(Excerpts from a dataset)
= Beginning of Section =
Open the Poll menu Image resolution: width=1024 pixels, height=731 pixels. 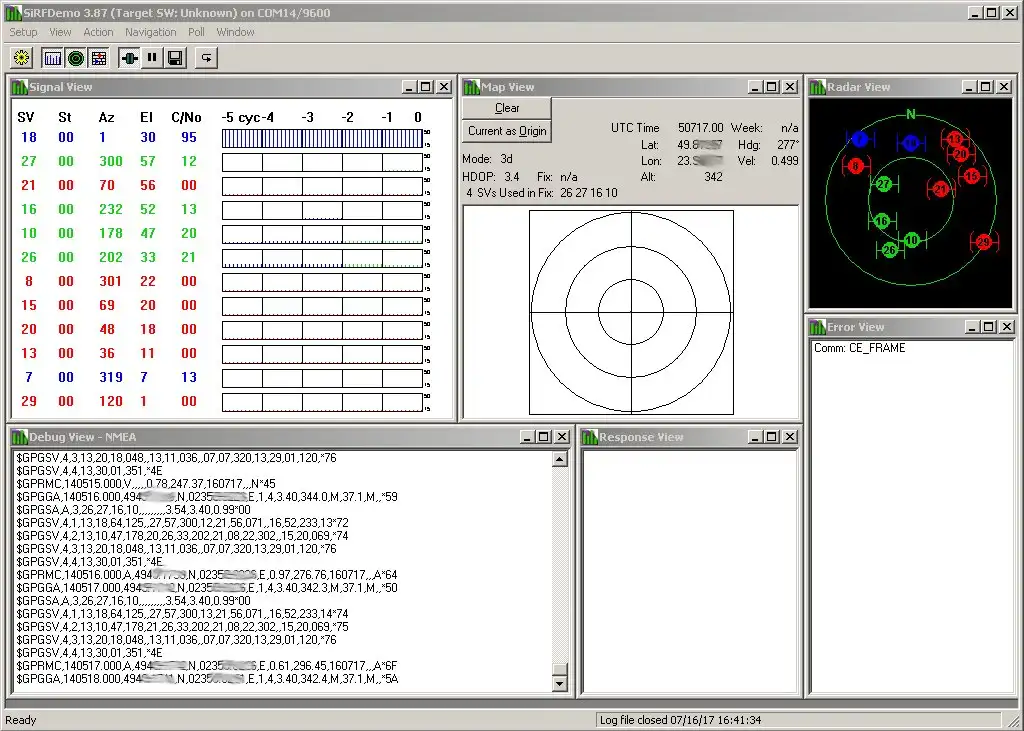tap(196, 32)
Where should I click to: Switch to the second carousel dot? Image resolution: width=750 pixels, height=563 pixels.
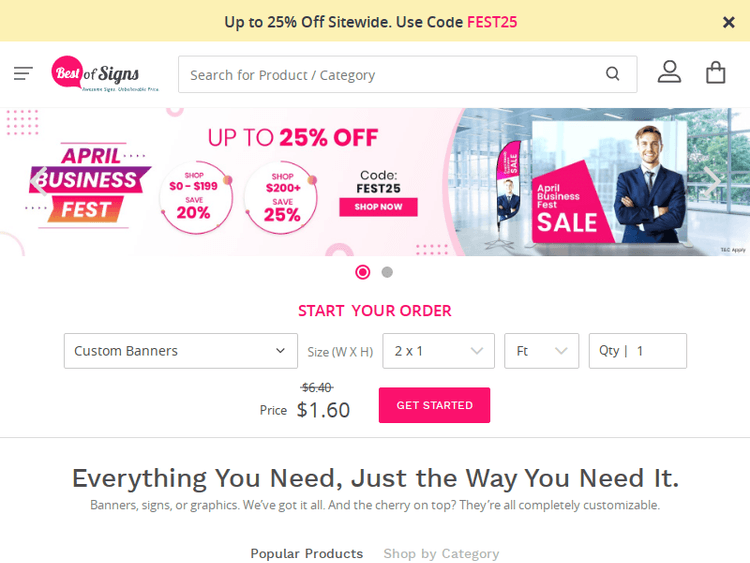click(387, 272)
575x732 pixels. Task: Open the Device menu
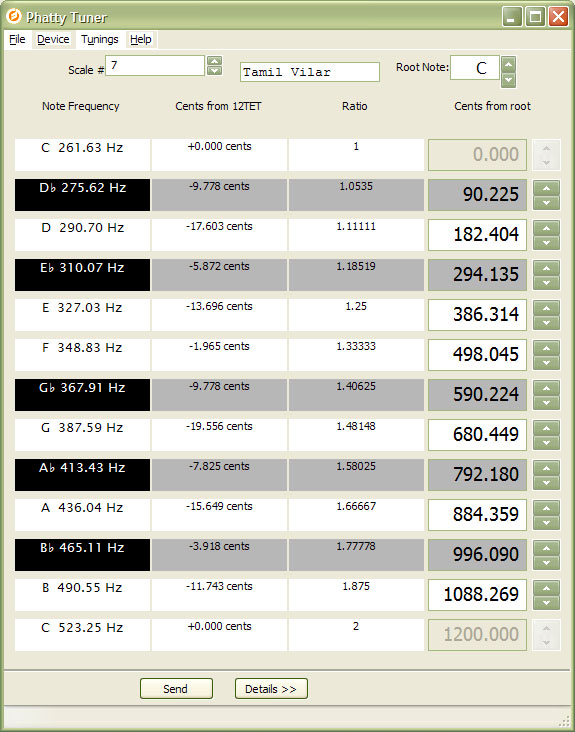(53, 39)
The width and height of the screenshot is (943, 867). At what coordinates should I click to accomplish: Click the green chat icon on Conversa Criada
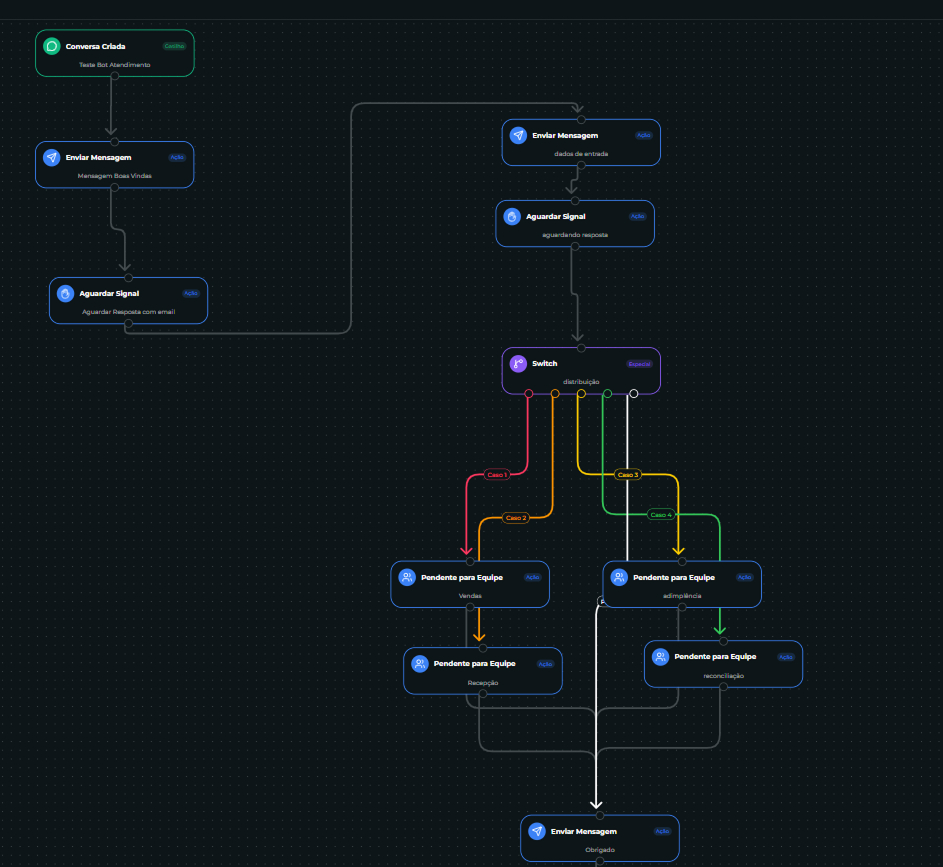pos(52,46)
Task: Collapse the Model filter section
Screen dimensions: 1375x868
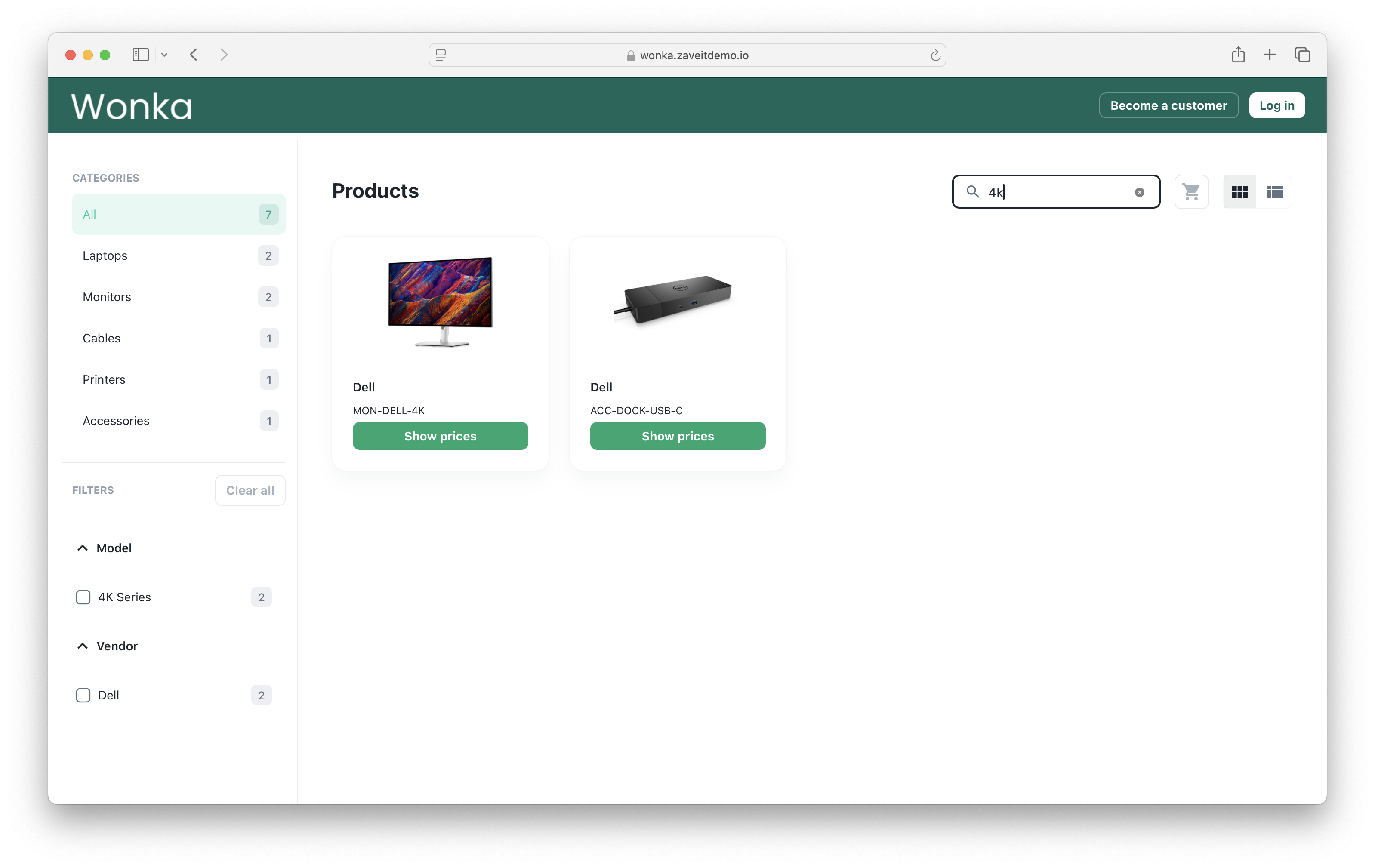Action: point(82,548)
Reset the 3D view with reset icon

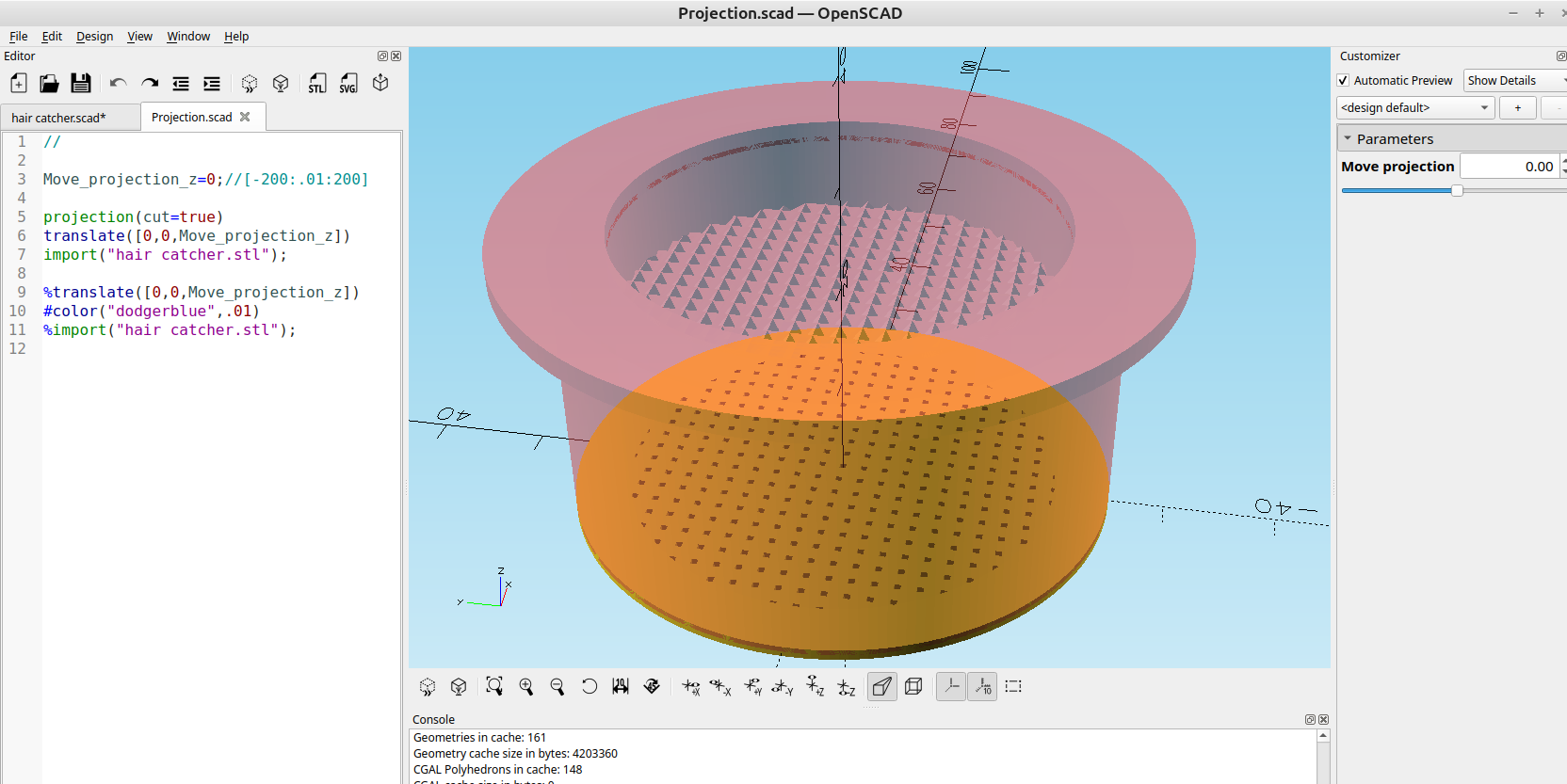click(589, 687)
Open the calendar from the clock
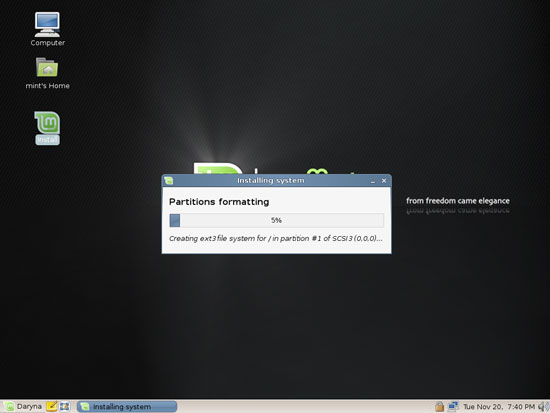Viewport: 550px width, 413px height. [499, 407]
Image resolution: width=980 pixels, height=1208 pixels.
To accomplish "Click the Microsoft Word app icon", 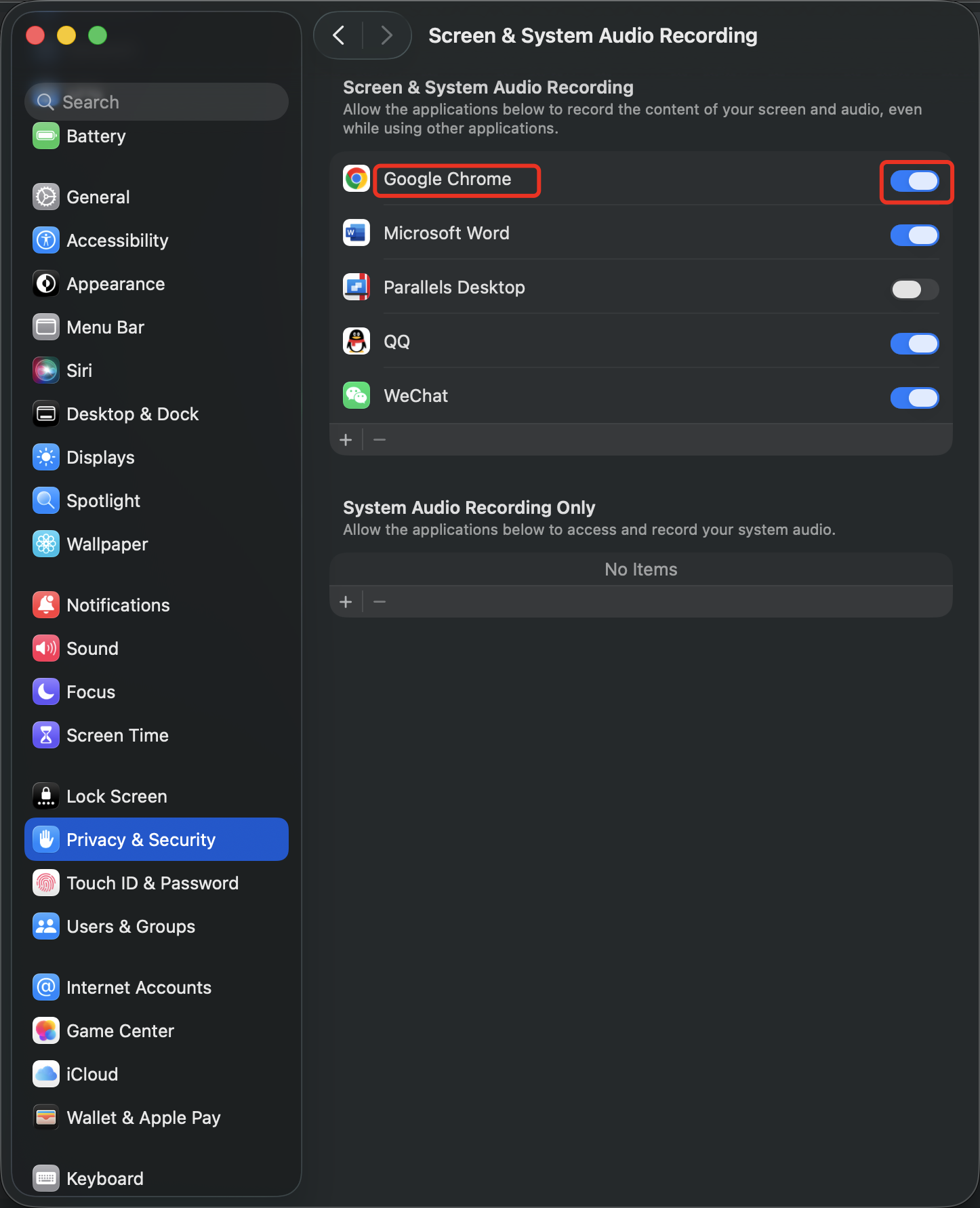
= End of Section =
Problem statement: Transcribe, word for word, the line holding "Image resolution: width=980" and all lines after it in the entries above, ending with the last. Only those lines; no pictures.

Response for this exercise:
Image resolution: width=980 pixels, height=1208 pixels.
To accomplish "Click the Microsoft Word app icon", 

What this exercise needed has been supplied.